* Supplied material:
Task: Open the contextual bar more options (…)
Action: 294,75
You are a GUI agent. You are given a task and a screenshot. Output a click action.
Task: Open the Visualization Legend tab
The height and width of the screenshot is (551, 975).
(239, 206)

---

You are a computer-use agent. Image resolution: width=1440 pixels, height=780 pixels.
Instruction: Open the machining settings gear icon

* Task to complete:
Gather all lines with the string "agent" from the data.

* Result of the exercise:
You are a GUI agent. You are given a task and a screenshot. Output a click action.
You are a computer-use agent. Image resolution: width=1440 pixels, height=780 pixels.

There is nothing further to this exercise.